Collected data
○ ○ ○ ○ ○ ○ ○

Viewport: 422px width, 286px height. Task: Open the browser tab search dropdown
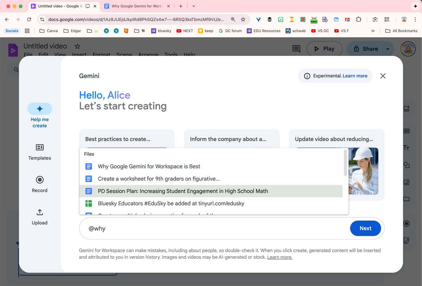(194, 6)
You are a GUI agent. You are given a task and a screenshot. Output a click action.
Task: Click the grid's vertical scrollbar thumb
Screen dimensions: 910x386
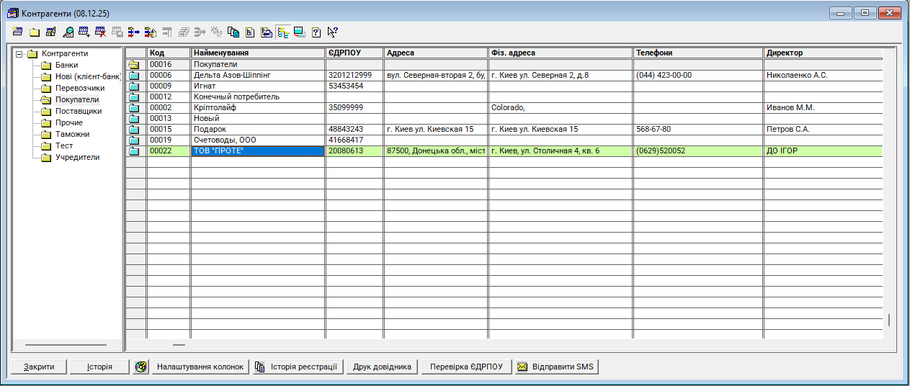pos(888,320)
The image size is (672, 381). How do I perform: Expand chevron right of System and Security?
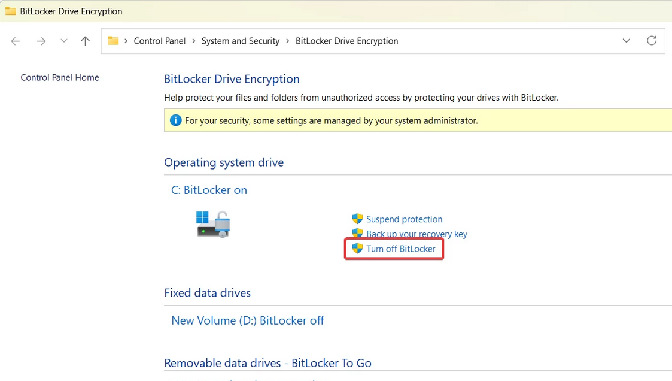[x=288, y=41]
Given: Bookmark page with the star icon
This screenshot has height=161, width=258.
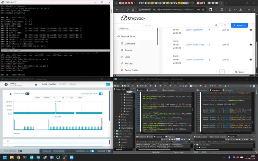Looking at the screenshot, I should (x=203, y=10).
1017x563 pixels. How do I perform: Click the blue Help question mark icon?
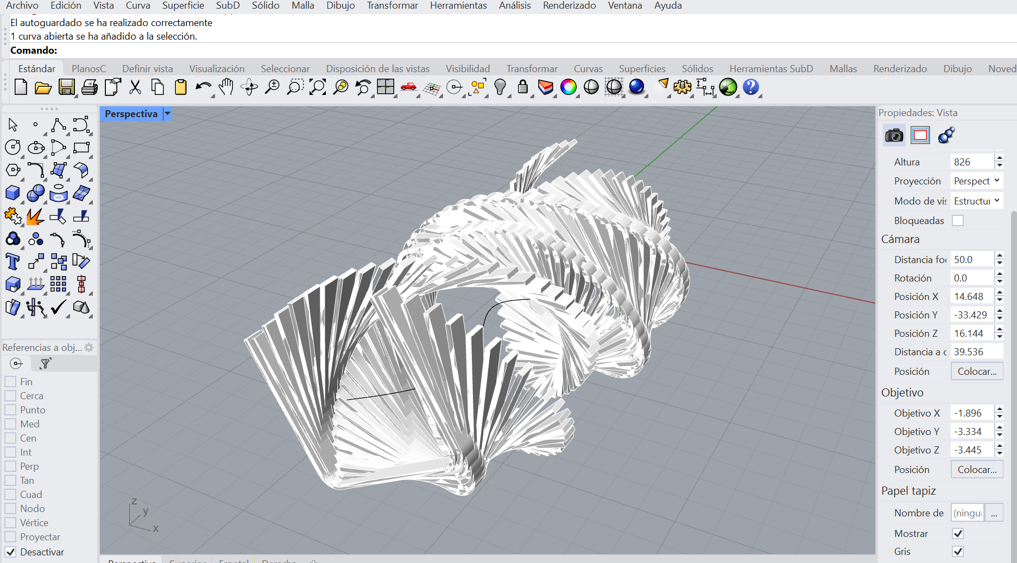pyautogui.click(x=750, y=87)
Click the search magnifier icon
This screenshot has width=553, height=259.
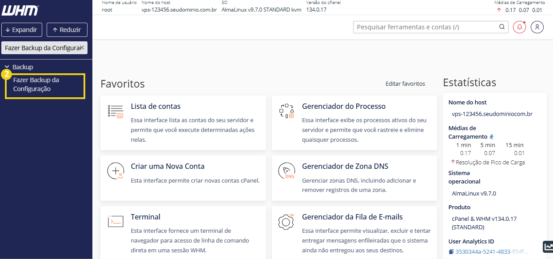502,27
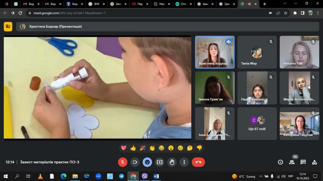Open the in-call chat panel
Image resolution: width=323 pixels, height=181 pixels.
coord(303,162)
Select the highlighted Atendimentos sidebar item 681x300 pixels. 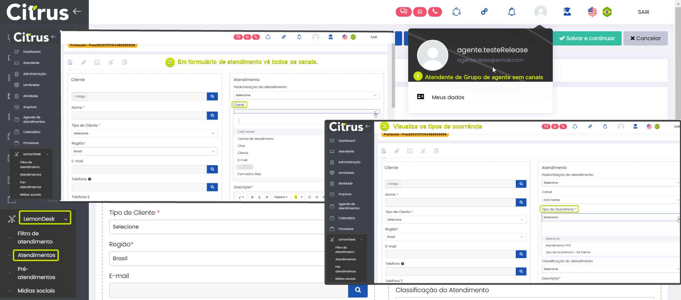[x=36, y=255]
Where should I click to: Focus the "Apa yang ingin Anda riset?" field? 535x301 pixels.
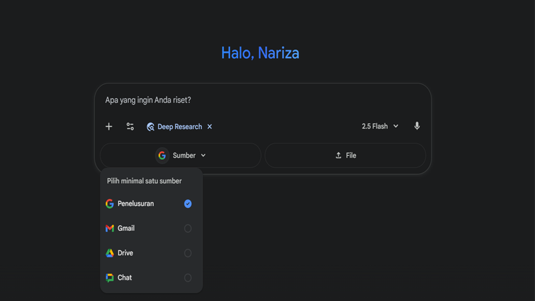click(x=262, y=100)
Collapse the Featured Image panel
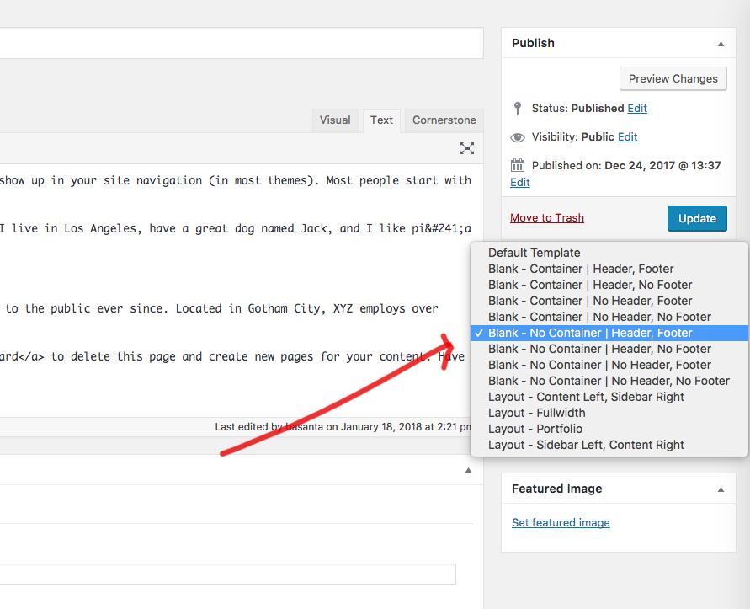Viewport: 750px width, 609px height. point(721,489)
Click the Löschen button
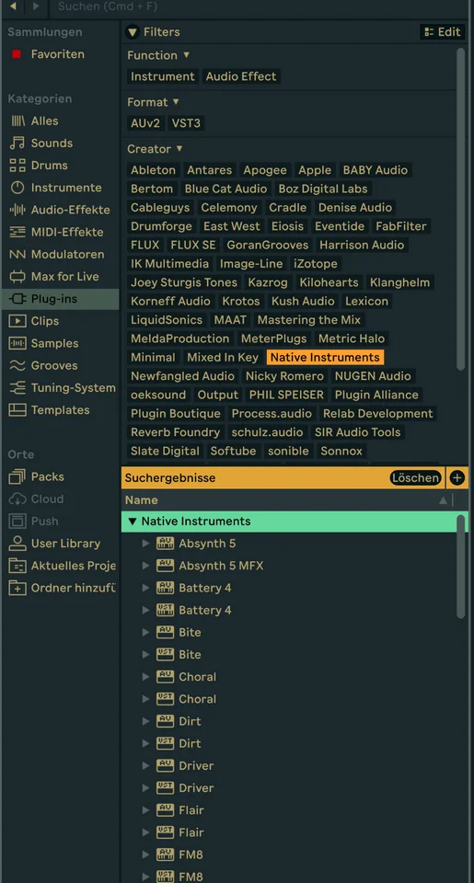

○ ○ ○ ○ ○ ○ ○

- **Aim of the exercise**:
Without the pictures, write out the lines from the beginning of the entries through the line with "Task: Click the".

- **Completed task**:
Viewport: 422px width, 286px height. Task: Open the browser tab search dropdown
(194, 6)
You are a GUI agent. You are given a task and a screenshot. Output a click action.
Task: Click the grid's vertical scrollbar thumb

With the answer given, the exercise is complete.